2. The Bottleneck Isn’t CPU
Most Redis operations are in-memory operations, extremely fast. Bottlenecks are typically:
- Network bandwidth
- Number of client connections
- Operations on large keys
Multi-threading doesn’t necessarily improve performance, but adds complexity.
3. Event Loop Model
Redis uses epoll/kqueue for multiplexing — a single thread can handle tens of thousands of concurrent connections. This I/O model is inherently single-thread friendly; Nginx uses a similar design.
What About “Slow” Operations?
The biggest problem with single-threading: if one operation is slow, all subsequent requests must wait.
Redis’s strategies:
1. Break Operations Into Smaller Pieces
For example, KEYS * traverses all keys, which is slow.

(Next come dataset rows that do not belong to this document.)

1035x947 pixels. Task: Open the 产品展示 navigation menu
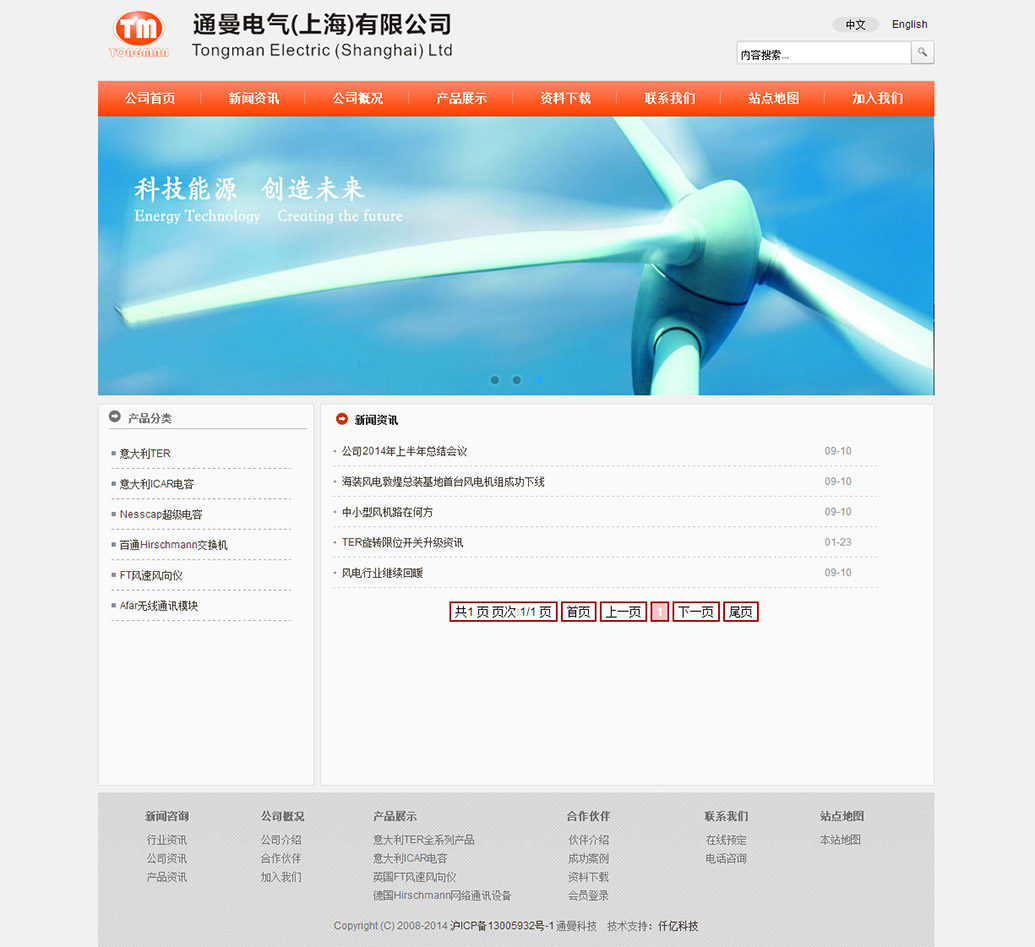[x=461, y=98]
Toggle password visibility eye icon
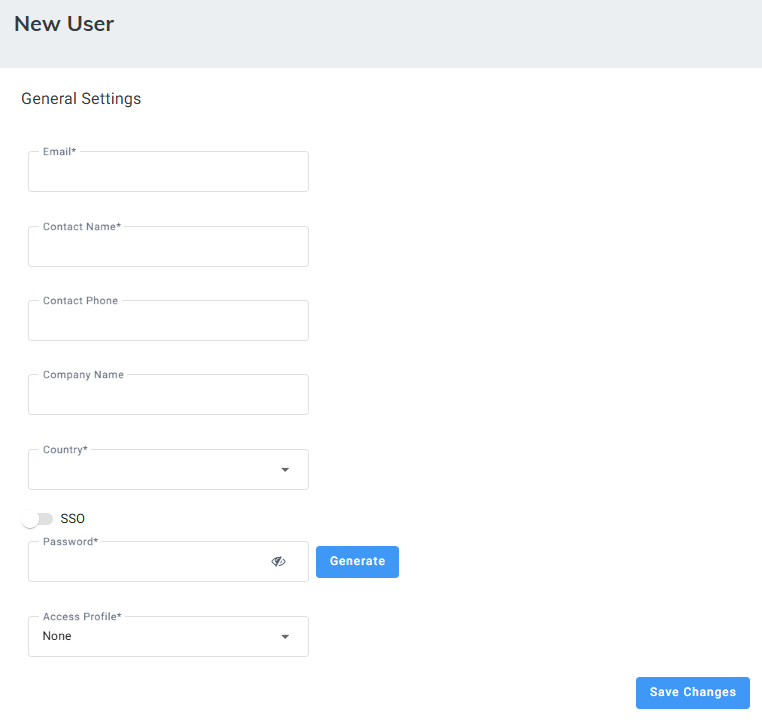The image size is (762, 722). click(278, 562)
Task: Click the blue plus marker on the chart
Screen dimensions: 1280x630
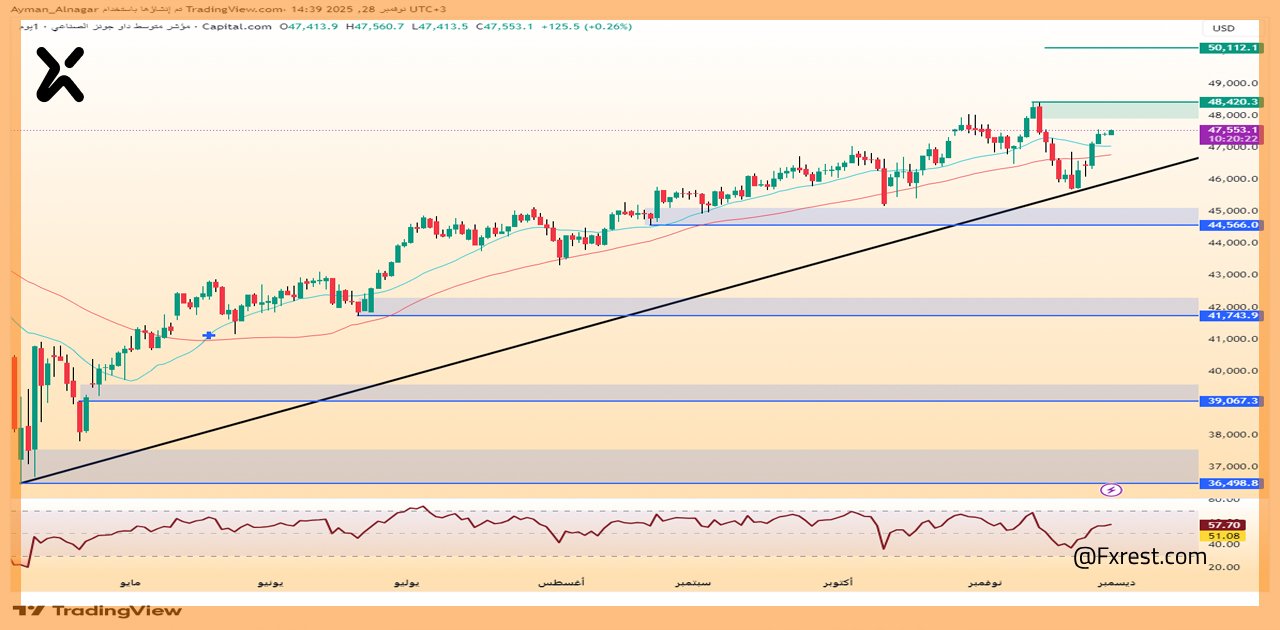Action: (208, 335)
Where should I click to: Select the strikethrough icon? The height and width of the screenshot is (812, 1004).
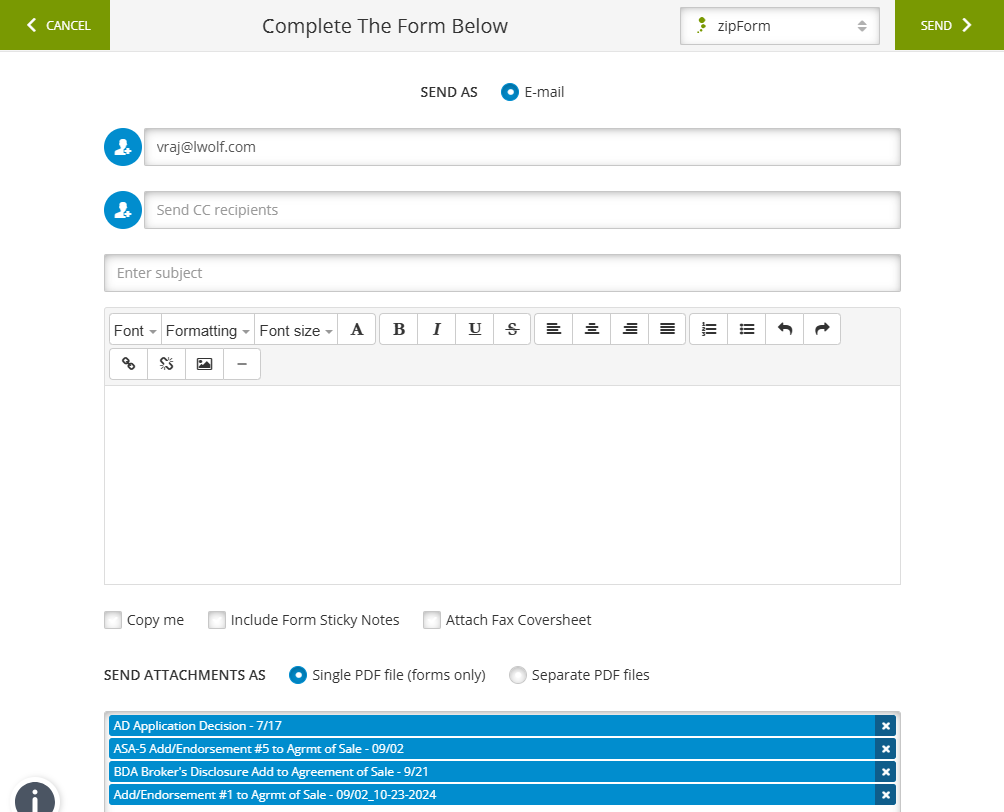512,328
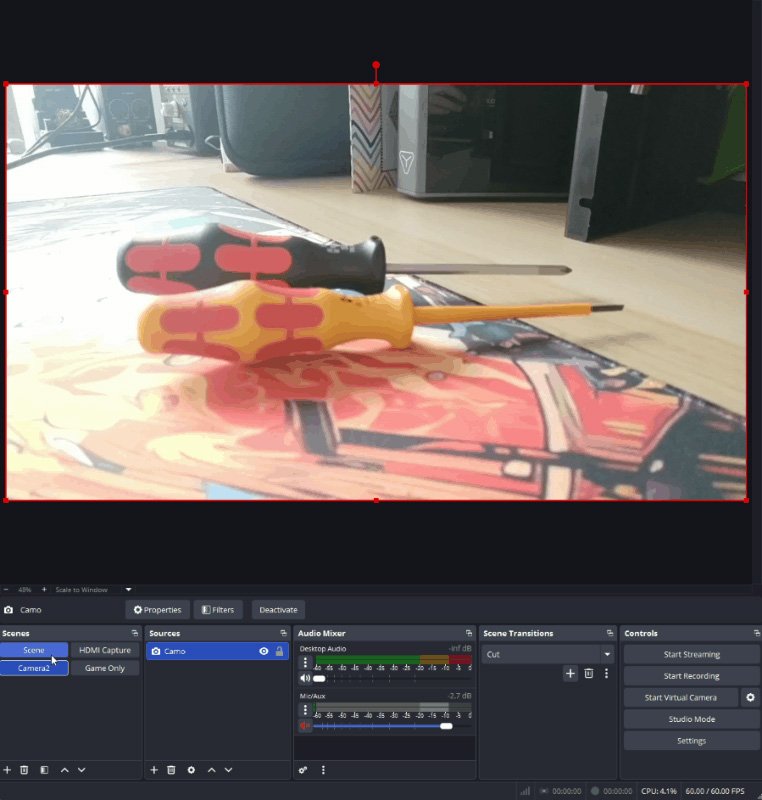Screen dimensions: 762x800
Task: Open the Cut transition dropdown
Action: 606,654
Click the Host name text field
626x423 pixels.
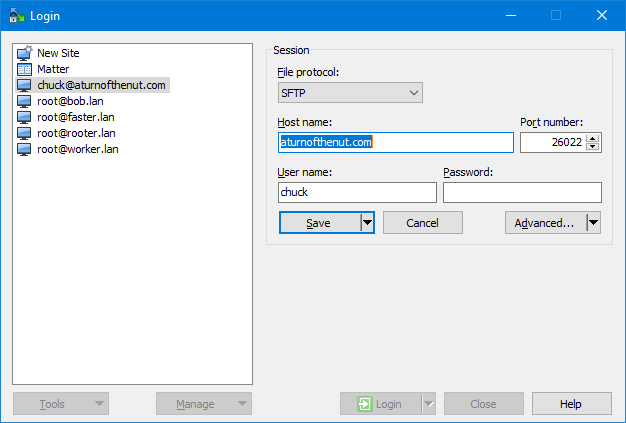coord(395,143)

Redis later added SCAN, which traverses only a small portion each time, using a cursor for continuation.
2. Delegate to Background Threads
Lazy free is exactly this approach. The UNLINK command asynchronously deletes large keys:
1void unlinkCommand(client *c) {
2 if (server.lazyfree_lazy_server_del) {
3 // Asynchronous deletion
4 bioCreateBackgroundJob(BIO_LAZY_FREE, NULL, NULL, key);
5 } else {
6 // Synchronous deletion (old behavior)
7 dbDelete(c->db, key);
8 }
9}
3. Use Child Processes
Persistence is delegated to forked child processes.
4. Simply Prohibit
The KEYS command is not recommended in production, and DEBUG SLEEP is for debugging only.
What About Redis 6.0’s Multi-threaded I/O?
Redis 6.0 introduced multi-threading for network I/O (reading/writing sockets), but command execution remains single-threaded.
This feature’s code is in networking.c, mainly addressing network bandwidth bottlenecks. When client data volume is large, reading/writing sockets becomes a bottleneck, and multiple threads can handle this in parallel.
But core data structure operations and command execution remain single-threaded.
Summary
| Thread/Process | Responsibility |
|---|---|
| Main thread | Event loop, command execution |
| bio thread 1 | Asynchronous file closing |
| bio thread 2 | Asynchronous AOF fsync |
| bio thread 3 | Asynchronous lazy freeing |
| Child process | RDB persistence, AOF rewrite |
Redis’s “single-threaded” nature refers to the main flow of command processing. But operations that could block — like file closing, fsync, and large key deletion — are handled by background threads or child processes.
This is a pragmatic design choice. Single-threading is simple, lock-free, and easy to maintain. Combined with async I/O and background tasks, it’s sufficient for most scenarios.
If you really need higher performance, the right approach isn’t modifying Redis code, but deploying multiple instances and using clustering to distribute the load. After all, Redis natively supports cluster mode.